**What to work on:**
Could you copy the material below word for word, from the line with "Select the Login nav link" to the line with "(x=121, y=172)", including both of those lines and nothing else?

**Input rows:**
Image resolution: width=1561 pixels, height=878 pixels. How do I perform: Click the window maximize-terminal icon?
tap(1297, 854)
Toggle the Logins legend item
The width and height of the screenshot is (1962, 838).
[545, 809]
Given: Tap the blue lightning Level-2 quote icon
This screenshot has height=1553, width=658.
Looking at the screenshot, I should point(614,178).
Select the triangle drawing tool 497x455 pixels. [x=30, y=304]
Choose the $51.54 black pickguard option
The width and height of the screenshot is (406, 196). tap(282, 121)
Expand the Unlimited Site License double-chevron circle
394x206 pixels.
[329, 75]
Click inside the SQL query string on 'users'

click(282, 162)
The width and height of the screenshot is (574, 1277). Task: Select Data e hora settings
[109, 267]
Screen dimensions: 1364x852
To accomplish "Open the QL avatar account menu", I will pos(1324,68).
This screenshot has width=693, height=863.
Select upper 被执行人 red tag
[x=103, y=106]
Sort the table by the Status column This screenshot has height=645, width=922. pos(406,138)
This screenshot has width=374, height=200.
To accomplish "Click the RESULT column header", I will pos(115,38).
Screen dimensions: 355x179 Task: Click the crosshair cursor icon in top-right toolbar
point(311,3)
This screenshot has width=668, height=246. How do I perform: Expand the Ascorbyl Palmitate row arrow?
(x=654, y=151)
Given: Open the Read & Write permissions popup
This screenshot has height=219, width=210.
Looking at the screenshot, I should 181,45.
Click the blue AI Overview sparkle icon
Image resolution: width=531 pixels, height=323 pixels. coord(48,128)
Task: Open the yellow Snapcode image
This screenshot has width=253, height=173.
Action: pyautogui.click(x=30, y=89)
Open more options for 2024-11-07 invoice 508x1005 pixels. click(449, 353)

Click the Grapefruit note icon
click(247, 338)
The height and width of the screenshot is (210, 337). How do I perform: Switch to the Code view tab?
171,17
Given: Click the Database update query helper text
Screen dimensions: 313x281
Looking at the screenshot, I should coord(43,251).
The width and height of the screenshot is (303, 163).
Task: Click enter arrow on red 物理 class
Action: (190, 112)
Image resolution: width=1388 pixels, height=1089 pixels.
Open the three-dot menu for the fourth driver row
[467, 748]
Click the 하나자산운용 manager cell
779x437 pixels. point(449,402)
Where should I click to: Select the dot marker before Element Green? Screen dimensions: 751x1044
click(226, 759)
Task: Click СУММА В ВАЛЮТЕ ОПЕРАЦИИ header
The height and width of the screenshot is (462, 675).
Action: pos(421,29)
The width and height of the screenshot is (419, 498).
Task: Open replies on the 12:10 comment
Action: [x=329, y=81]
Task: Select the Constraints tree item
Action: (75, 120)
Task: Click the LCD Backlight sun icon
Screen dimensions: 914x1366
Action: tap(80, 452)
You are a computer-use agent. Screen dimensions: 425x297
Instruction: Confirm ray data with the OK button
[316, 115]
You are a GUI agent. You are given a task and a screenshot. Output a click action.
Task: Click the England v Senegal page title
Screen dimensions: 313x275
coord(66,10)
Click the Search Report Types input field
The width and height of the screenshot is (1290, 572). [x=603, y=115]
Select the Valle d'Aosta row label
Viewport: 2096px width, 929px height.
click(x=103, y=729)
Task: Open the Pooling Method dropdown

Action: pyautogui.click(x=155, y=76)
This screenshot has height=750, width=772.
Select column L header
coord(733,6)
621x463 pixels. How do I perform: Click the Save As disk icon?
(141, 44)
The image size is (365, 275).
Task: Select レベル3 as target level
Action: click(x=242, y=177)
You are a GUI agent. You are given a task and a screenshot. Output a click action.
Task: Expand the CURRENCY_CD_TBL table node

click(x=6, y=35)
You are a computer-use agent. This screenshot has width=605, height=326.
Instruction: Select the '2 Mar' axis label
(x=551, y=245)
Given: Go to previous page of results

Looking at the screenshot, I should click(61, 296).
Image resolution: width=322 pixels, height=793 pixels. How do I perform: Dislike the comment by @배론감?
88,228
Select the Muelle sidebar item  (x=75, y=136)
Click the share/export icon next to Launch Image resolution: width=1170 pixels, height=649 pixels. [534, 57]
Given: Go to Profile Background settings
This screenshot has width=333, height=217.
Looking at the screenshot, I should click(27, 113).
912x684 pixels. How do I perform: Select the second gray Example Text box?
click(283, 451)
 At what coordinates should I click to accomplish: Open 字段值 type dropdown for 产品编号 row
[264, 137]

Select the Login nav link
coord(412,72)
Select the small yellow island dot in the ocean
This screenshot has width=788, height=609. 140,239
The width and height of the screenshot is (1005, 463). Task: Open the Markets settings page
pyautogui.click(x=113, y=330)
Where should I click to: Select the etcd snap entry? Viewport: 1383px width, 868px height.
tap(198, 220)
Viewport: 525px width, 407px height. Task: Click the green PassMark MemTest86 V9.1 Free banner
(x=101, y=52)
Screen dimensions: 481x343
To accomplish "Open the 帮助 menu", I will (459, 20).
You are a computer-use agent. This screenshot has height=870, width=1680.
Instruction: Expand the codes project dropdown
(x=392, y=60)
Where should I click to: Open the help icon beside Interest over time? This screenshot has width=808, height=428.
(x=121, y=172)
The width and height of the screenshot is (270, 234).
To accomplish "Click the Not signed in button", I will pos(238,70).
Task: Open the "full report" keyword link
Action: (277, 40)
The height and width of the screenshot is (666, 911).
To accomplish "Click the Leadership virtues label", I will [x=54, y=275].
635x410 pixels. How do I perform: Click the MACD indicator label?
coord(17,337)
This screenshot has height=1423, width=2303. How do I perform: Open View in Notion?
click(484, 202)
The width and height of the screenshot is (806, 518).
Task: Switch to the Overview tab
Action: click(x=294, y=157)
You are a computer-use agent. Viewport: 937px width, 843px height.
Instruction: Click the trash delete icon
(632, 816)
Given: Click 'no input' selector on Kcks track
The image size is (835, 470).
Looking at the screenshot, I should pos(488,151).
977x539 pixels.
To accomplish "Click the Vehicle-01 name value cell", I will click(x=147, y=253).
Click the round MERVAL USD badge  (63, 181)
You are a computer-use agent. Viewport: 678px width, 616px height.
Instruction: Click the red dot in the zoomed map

**Output:**
Select the Login nav link
coord(412,72)
Select the small yellow island dot in the ocean
This screenshot has width=788, height=609. 140,239
The width and height of the screenshot is (1005, 463). Task: Open the Markets settings page
pyautogui.click(x=113, y=330)
Where should I click to: Select the etcd snap entry? Viewport: 1383px width, 868px height.
tap(198, 220)
Viewport: 525px width, 407px height. Task: Click the green PassMark MemTest86 V9.1 Free banner
(x=101, y=52)
Screen dimensions: 481x343
To accomplish "Open the 帮助 menu", I will (459, 20).
You are a computer-use agent. This screenshot has height=870, width=1680.
Instruction: Expand the codes project dropdown
(x=392, y=60)
Where should I click to: Open the help icon beside Interest over time? This screenshot has width=808, height=428.
(x=121, y=172)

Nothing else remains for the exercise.